El vehículo fue entregado al taller para un pintado completo y el resultado recibido ha sido absolutamente deficiente, presentando numerosos desperfectos, acabados impropios de un trabajo profesional y daños adicionales ocasionados durante la reparación.
Antes de recoger el vehículo, el jefe de taller me llamó asegurando que el coche había quedado “espectacular”. Sin embargo, al acudir a retirarlo comprobé múltiples defectos graves, entre ellos:
Luna delantera lijada y dañada.
Tornillo visible y mal colocado entre paragolpes y aleta delantera derecha.
Restos y gotas de pintura sobre gomas.
Acabado general con una “piel de naranja” excesiva y evidente en toda la carrocería.
Estribos con antigravilla aplicada pero sin pintar ni lacar, quedando un acabado poroso y de distinto color.
Sustitución de soportes del paragolpes trasero sin reparar correctamente el paragolpes, realizando agujeros y colocando tornillos visibles de manera chapucera.
Faro delantero derecho quemado en su parte inferior.
Rozamiento de la rueda trasera izquierda provocado por un tornillo mal instalado en la guía del paragolpes trasero, causando además posibles daños en ambas ruedas traseras.

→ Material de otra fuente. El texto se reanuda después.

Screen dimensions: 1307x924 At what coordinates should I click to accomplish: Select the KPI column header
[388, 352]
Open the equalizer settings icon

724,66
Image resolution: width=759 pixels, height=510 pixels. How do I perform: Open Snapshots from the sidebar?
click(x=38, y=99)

Restos de silicona en el capó y bajo uno de los espejos.
Mala colocación y ajuste de la tapa del gancho de remolque del paragolpes.

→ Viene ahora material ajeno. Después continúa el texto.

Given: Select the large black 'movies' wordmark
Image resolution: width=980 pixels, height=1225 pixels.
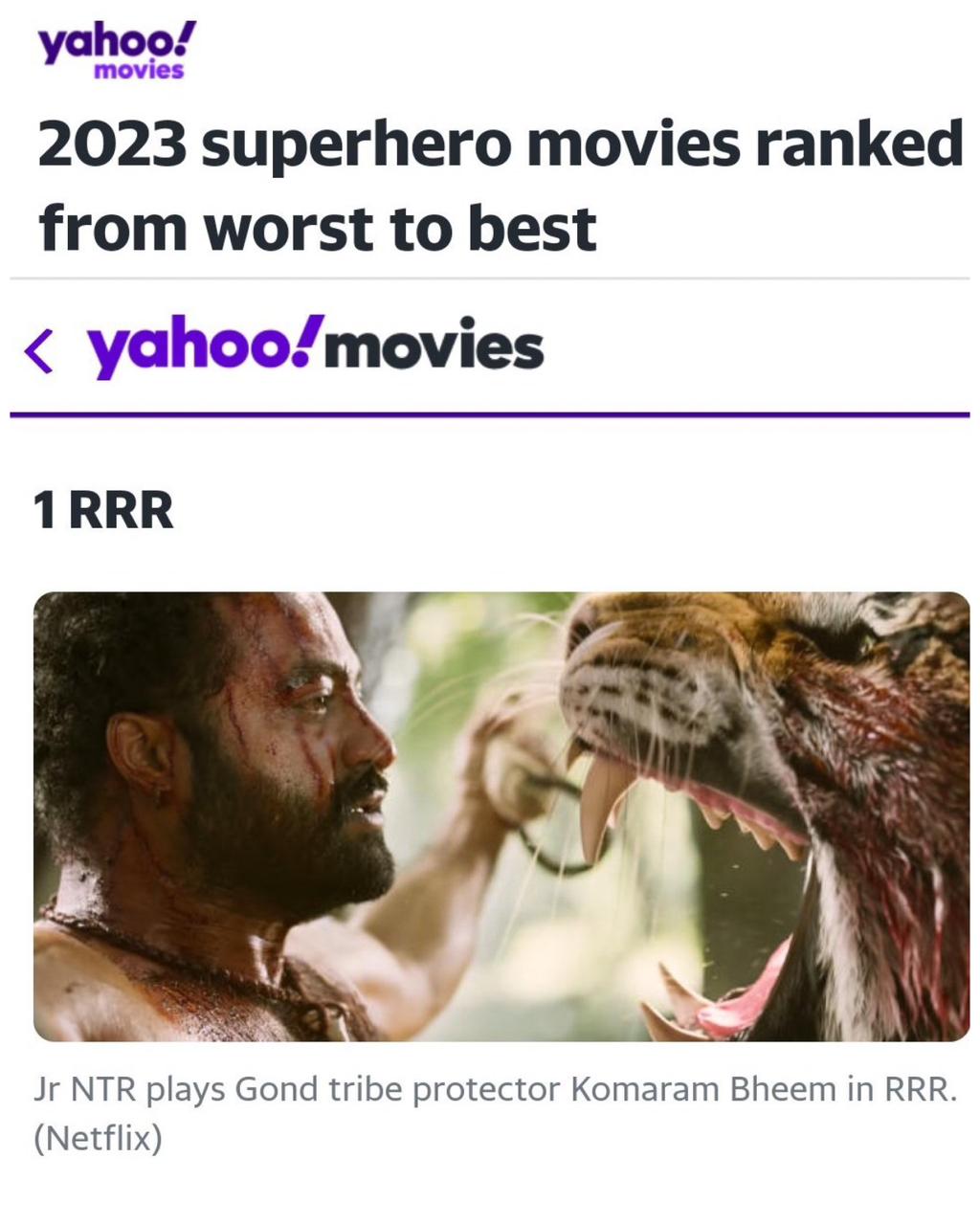Looking at the screenshot, I should (434, 347).
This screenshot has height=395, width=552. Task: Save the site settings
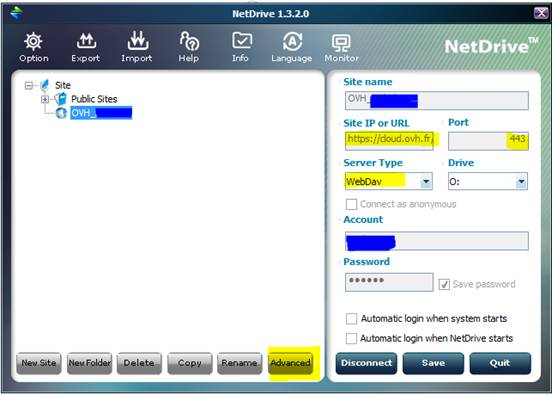point(433,363)
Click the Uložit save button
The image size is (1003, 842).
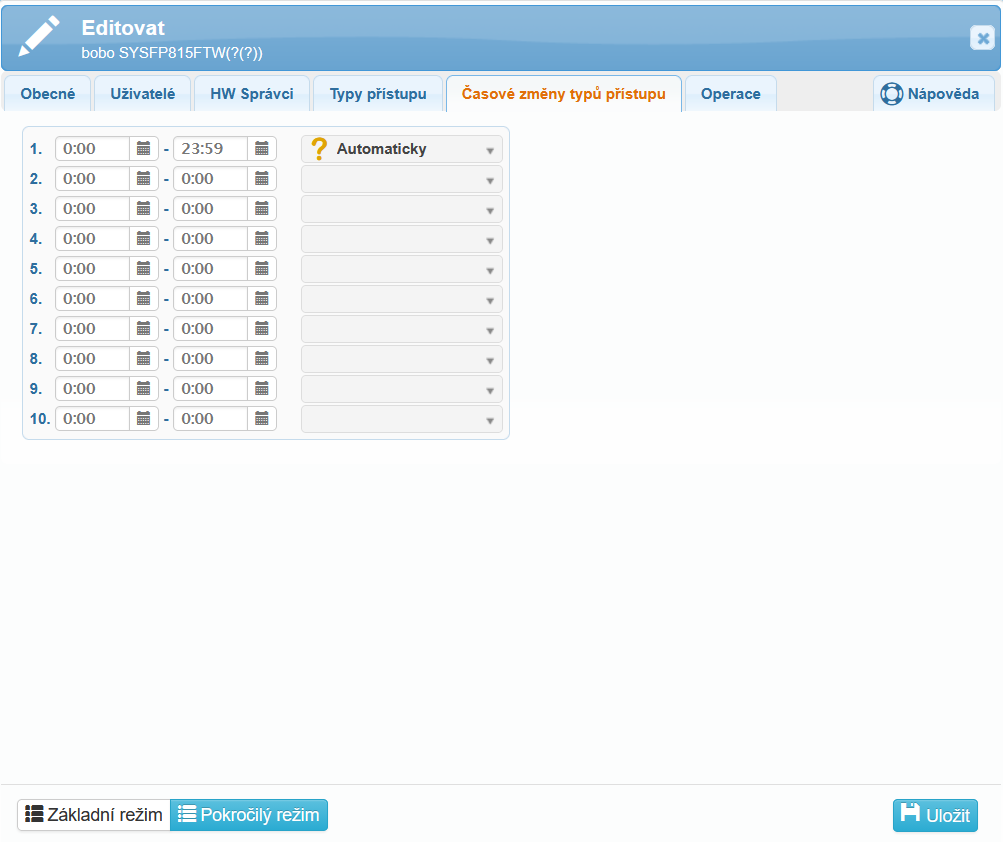coord(935,815)
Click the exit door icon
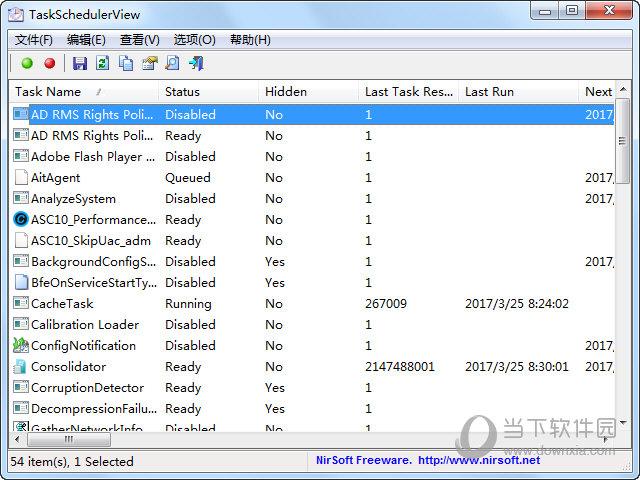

Además, el propio taller reconoció parcialmente el mal estado del trabajo. El pintor admitió expresamente que el techo estaba mal pintado y presentaba “piel de naranja”.
La explicación facilitada por el taller respecto al mal ajuste del paragolpes fue que habían instalado un paragolpes no original, circunstancia que en ningún momento fue autorizada ni comunicada previamente. Considero inadmisible que se instalen piezas no originales sin consentimiento del cliente y posteriormente se pretenda justificar con ello un acabado deficiente.
El trato recibido por parte del jefe de taller ha sido igualmente inaceptable, mostrando una actitud irrespetuosa, chulesca y carente de profesionalidad, negándose en todo momento a asumir responsabilidades por los daños ocasionados.
Ante la gravedad de la situación, decidí acudir a otro taller independiente, donde un profesional de pintura confirmó que el acabado realizado es una auténtica chapuza y que los trabajos ejecutados no cumplen unos estándares mínimos de calidad profesional.
Solicito formalmente:
La revisión íntegra de los trabajos realizados.
La reparación completa y correcta de todos los daños ocasionados.
La sustitución de las piezas dañadas o mal instaladas.
Una valoración pericial independiente.
Que se depuren responsabilidades tanto del taller como, en su caso, de la aseguradora por permitir este tipo de actuaciones.
Adjunto fotografías y vídeos donde se aprecian claramente todos los desperfectos mencionados.
Quedo a la espera de una solución inmediata y satisfactoria.